Sole Man indulges this narrative by outlining Vaccaro’s class-action lawsuit against the NCAA, along with former UCLA star Ed O’Bannon and lawyer Michael Hausfeld. For Hausfield, who’s handled major cases related to the Holocaust and apartheid in South Africa, the suit (which O’Bannon won, and is under appeal) is designed to do “away with the notion of amateur athletics as interpreted, or self-defined by the NCAA.” While it’s inarguable that that definition and interpretation has been manipulated and corrupted within the NCAA and its member schools, Vaccaro’s solution to the problem echoes one of his legendary formulas: “pay the players.” The ultimate problem with this conclusion, which Sole Man fails to sufficiently explore, is that it would hasten the full commodification of athletics at colleges and universities that have been founded on, and preserved with, the fundamental belief that higher education isn’t just business. Or as Terry Eagleton recently argued in The Chronicle of Higher Education, “Educating the young, like protecting them from serial killers, should be regarded as a social responsibility, not as a matter of profit.”

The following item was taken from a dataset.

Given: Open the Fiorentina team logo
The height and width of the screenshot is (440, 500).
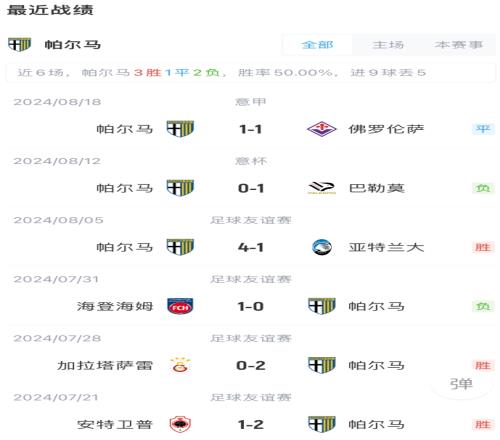Looking at the screenshot, I should (322, 129).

Lest we forget, Sonny Vaccaro’s career was strictly a matter of commercial profit. So, while it may be appealing and convenient to reduce hypocrisy in college sports to a workers’ rights issue, it won’t eradicate corruption in youth, high school, or college sports. It will only justify and legalize it, capitulating to a corner hustler’s last bait and switch — which will ultimately serve as a testament to the marvelous and twisted genius that Sole Man celebrates.